My right knee crunches when I lean on it. A new pain has flared on the outside of the joint. Usually all the grinding comes on the inside. I wear my knee brace all day now. After I've walked a while the pain and weakness fade into a white noise I mostly ignore. That's too familiar: it's how I managed my deformed foot and ankle in 2006, the year I felt my leg-clock run down.
If you'd have told me thirty years ago I'd do as well as I did with my fused leg, then been active for five years as an amputee, I would've been thrilled. Lose motion at fifty? Big deal--so distant from twenty. Infinitely far away. A small price to pay. Wrong, Liz.
Now I'm scrambling for a new point of reference, a physical venue where I can find the hard work and repetitive motion I love. Give me a tool to use, a tractor to drive, a horse to gallop & I was set. I craved the movement, the breeze, sun and dust, and my muscles aching at the end of the day. I need a setting where I'm still able to push my body.
Water.
I swap rubber bands from wrist to wrist each lap to keep count. Otherwise I lose track. After about a quarter of a mile I slide into the zone. I lose myself in the strength of my arms and legs. Or rather, leg. Except my phantom leg kicks too. I lose myself in the joy of going as fast as I can, as hard as I can, as long as I can. And nothing hurts.

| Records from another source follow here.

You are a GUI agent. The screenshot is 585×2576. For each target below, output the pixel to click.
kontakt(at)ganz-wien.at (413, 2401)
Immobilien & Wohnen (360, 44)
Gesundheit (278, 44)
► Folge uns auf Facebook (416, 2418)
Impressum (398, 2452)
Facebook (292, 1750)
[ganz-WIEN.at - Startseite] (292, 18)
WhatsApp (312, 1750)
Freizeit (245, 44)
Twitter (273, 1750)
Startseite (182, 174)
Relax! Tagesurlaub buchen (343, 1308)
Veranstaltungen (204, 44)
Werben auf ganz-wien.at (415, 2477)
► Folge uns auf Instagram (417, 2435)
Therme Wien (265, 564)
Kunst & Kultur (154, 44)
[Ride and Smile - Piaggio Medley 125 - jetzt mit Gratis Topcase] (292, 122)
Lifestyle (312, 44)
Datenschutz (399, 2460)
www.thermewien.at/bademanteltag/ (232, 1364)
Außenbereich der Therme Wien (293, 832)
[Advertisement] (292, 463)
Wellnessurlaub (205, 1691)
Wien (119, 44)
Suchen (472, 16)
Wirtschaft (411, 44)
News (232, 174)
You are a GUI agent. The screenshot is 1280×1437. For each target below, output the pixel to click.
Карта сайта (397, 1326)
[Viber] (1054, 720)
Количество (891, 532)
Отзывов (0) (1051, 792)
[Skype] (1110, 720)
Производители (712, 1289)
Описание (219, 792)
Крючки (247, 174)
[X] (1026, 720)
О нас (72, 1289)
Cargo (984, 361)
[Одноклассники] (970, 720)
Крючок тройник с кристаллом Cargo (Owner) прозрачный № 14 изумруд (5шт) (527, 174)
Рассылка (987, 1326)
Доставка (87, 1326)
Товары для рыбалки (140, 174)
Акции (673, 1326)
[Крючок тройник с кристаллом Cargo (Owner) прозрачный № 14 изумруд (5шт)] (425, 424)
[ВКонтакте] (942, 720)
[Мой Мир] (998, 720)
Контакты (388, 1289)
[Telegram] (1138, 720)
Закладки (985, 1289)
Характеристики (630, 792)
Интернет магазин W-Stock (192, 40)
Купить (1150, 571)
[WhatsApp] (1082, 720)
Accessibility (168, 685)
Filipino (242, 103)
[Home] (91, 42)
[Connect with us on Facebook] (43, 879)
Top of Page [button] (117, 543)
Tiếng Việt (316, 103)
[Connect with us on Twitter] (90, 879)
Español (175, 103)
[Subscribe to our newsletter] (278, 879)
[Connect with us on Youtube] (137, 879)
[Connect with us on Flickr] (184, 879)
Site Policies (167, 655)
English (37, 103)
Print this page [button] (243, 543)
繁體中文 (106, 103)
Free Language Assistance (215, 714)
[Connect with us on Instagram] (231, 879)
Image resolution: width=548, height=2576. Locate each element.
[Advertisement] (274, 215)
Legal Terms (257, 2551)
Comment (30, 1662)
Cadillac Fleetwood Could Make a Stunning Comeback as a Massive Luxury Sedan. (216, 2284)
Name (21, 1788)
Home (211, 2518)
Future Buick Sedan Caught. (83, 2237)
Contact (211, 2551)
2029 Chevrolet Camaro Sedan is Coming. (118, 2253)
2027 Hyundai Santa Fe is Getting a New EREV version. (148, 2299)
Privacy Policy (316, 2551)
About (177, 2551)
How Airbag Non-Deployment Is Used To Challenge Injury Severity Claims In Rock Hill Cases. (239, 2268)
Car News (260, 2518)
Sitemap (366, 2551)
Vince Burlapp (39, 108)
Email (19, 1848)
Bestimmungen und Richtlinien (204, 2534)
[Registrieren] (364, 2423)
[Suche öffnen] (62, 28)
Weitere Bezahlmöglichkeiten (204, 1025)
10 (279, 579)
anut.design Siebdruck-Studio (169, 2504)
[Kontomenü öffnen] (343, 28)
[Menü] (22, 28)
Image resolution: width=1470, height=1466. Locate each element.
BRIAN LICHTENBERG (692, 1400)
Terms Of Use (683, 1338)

Doctor's appointment tomorrow: cortisone shot in the knee. Bring it on. Prescription for the "TENS unit" insurance overlord Nurse Ratched said I have to try and document before we go farther with another approach. It all feels like deck chairs on the Titanic.
Maybe, instead of a knee replacement, I need surgery to give me gills. Then a ride in a sloshing tanker truck of water up to Cayuga Lake, the 400-foot-deep Finger Lake twenty miles from here. Forget just swimming across it at the surface: I'll swim it end to end, underwater, when I'm released. Flip my leg like a tail. And go.